• Supplied data:
________________

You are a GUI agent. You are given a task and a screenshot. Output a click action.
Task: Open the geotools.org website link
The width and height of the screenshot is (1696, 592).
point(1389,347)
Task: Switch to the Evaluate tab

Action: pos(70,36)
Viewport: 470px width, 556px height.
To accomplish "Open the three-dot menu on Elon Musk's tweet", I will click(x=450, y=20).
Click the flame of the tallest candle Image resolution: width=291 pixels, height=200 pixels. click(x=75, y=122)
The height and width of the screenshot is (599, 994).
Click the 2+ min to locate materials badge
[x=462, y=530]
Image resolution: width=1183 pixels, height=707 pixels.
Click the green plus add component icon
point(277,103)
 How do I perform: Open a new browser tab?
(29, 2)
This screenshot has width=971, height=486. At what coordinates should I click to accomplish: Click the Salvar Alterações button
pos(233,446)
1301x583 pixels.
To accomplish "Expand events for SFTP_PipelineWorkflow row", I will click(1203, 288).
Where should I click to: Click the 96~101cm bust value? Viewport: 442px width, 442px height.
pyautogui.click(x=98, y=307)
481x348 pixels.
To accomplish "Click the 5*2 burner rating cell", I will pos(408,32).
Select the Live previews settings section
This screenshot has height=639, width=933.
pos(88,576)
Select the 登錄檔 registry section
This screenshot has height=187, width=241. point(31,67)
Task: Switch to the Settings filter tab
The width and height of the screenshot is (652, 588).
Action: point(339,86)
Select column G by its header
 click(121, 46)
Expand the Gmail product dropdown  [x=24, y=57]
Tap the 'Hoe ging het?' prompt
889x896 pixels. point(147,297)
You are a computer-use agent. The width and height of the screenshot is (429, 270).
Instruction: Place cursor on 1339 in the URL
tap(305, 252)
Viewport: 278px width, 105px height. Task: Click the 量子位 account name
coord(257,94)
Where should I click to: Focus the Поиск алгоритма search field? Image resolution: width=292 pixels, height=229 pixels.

________________

• Task instructions: State the number of lines above that include "agent", and nothing further.

• Answer to the exercise: 2